DATA SUPPLIED →
-*-

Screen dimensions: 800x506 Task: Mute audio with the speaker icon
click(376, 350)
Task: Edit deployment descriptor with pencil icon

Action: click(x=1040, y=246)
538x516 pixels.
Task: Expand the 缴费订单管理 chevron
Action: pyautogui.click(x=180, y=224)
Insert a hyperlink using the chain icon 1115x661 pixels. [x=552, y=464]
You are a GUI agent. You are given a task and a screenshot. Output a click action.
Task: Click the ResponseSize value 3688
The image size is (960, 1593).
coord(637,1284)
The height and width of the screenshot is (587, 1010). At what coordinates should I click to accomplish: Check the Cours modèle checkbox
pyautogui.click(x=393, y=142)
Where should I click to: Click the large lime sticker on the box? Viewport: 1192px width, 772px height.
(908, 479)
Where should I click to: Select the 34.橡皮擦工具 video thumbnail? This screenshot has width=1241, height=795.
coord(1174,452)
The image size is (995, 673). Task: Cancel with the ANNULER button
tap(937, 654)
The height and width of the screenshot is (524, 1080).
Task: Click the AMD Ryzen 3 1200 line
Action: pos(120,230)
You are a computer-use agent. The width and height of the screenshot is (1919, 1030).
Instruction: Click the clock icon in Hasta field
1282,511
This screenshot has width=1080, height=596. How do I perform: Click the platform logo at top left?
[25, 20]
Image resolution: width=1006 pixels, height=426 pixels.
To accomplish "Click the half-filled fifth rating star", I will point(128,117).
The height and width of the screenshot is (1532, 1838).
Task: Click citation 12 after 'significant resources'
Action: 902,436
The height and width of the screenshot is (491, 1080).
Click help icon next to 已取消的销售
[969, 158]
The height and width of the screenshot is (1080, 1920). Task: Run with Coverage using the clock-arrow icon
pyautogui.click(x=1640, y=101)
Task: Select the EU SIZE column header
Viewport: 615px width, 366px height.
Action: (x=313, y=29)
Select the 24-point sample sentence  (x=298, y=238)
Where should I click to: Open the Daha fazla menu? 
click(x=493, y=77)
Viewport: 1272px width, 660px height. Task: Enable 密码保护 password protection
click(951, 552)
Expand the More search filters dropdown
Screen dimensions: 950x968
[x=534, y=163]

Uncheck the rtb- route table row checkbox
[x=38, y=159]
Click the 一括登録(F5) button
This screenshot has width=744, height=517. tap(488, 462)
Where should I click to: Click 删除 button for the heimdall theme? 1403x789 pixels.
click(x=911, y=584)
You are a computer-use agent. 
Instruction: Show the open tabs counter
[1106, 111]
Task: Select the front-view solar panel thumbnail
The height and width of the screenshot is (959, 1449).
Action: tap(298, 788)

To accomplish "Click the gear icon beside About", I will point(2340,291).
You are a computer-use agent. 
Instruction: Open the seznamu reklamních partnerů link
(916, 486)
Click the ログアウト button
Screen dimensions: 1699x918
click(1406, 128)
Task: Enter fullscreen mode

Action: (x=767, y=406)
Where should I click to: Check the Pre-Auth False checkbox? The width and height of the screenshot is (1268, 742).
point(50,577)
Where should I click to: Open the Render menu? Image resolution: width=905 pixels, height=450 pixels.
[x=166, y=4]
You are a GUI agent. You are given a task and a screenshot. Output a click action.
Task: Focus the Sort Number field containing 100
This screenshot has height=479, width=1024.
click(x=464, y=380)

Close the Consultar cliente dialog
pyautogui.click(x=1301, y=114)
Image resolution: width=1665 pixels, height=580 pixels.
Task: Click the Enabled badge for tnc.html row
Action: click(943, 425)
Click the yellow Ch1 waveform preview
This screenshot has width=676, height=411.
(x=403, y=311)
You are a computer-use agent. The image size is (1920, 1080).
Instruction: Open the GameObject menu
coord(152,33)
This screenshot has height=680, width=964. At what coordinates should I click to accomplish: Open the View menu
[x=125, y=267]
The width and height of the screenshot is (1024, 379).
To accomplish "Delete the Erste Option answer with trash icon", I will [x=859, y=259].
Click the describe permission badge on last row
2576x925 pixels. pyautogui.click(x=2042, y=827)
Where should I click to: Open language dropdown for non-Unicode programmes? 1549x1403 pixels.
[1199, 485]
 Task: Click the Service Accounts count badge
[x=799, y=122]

-*-

TASK INSTRUCTIONS → Please reproduce every row above word for word, leaving each line unchanged.

OUTPUT OF THE EXERCISE →
Screen dimensions: 800x506 Task: Mute audio with the speaker icon
click(376, 350)
Task: Edit deployment descriptor with pencil icon

Action: click(x=1040, y=246)
538x516 pixels.
Task: Expand the 缴费订单管理 chevron
Action: pyautogui.click(x=180, y=224)
Insert a hyperlink using the chain icon 1115x661 pixels. [x=552, y=464]
You are a GUI agent. You are given a task and a screenshot. Output a click action.
Task: Click the ResponseSize value 3688
The image size is (960, 1593).
coord(637,1284)
The height and width of the screenshot is (587, 1010). At what coordinates should I click to accomplish: Check the Cours modèle checkbox
pyautogui.click(x=393, y=142)
Where should I click to: Click the large lime sticker on the box? Viewport: 1192px width, 772px height.
(908, 479)
Where should I click to: Select the 34.橡皮擦工具 video thumbnail? This screenshot has width=1241, height=795.
coord(1174,452)
The image size is (995, 673). Task: Cancel with the ANNULER button
tap(937, 654)
The height and width of the screenshot is (524, 1080).
Task: Click the AMD Ryzen 3 1200 line
Action: pos(120,230)
You are a computer-use agent. The width and height of the screenshot is (1919, 1030).
Instruction: Click the clock icon in Hasta field
1282,511
This screenshot has width=1080, height=596. How do I perform: Click the platform logo at top left?
[25, 20]
Image resolution: width=1006 pixels, height=426 pixels.
To accomplish "Click the half-filled fifth rating star", I will point(128,117).
The height and width of the screenshot is (1532, 1838).
Task: Click citation 12 after 'significant resources'
Action: 902,436
The height and width of the screenshot is (491, 1080).
Click help icon next to 已取消的销售
[969, 158]
The height and width of the screenshot is (1080, 1920). Task: Run with Coverage using the clock-arrow icon
pyautogui.click(x=1640, y=101)
Task: Select the EU SIZE column header
Viewport: 615px width, 366px height.
Action: (x=313, y=29)
Select the 24-point sample sentence  (x=298, y=238)
Where should I click to: Open the Daha fazla menu? 
click(x=493, y=77)
Viewport: 1272px width, 660px height. Task: Enable 密码保护 password protection
click(951, 552)
Expand the More search filters dropdown
Screen dimensions: 950x968
[x=534, y=163]

Uncheck the rtb- route table row checkbox
[x=38, y=159]
Click the 一括登録(F5) button
This screenshot has width=744, height=517. tap(488, 462)
Where should I click to: Click 删除 button for the heimdall theme? 1403x789 pixels.
click(x=911, y=584)
You are a computer-use agent. 
Instruction: Show the open tabs counter
[1106, 111]
Task: Select the front-view solar panel thumbnail
The height and width of the screenshot is (959, 1449).
Action: tap(298, 788)

To accomplish "Click the gear icon beside About", I will point(2340,291).
You are a computer-use agent. 
Instruction: Open the seznamu reklamních partnerů link
(916, 486)
Click the ログアウト button
Screen dimensions: 1699x918
click(1406, 128)
Task: Enter fullscreen mode

Action: (x=767, y=406)
Where should I click to: Check the Pre-Auth False checkbox? The width and height of the screenshot is (1268, 742).
point(50,577)
Where should I click to: Open the Render menu? Image resolution: width=905 pixels, height=450 pixels.
[x=166, y=4]
You are a GUI agent. You are given a task and a screenshot. Output a click action.
Task: Focus the Sort Number field containing 100
This screenshot has height=479, width=1024.
click(x=464, y=380)

Close the Consultar cliente dialog
pyautogui.click(x=1301, y=114)
Image resolution: width=1665 pixels, height=580 pixels.
Task: Click the Enabled badge for tnc.html row
Action: click(943, 425)
Click the yellow Ch1 waveform preview
This screenshot has width=676, height=411.
(x=403, y=311)
You are a computer-use agent. The image size is (1920, 1080).
Instruction: Open the GameObject menu
coord(152,33)
This screenshot has height=680, width=964. At what coordinates should I click to accomplish: Open the View menu
[x=125, y=267]
The width and height of the screenshot is (1024, 379).
To accomplish "Delete the Erste Option answer with trash icon", I will [x=859, y=259].
Click the describe permission badge on last row
2576x925 pixels. pyautogui.click(x=2042, y=827)
Where should I click to: Open language dropdown for non-Unicode programmes? 1549x1403 pixels.
[1199, 485]
 Task: Click the Service Accounts count badge
[x=799, y=122]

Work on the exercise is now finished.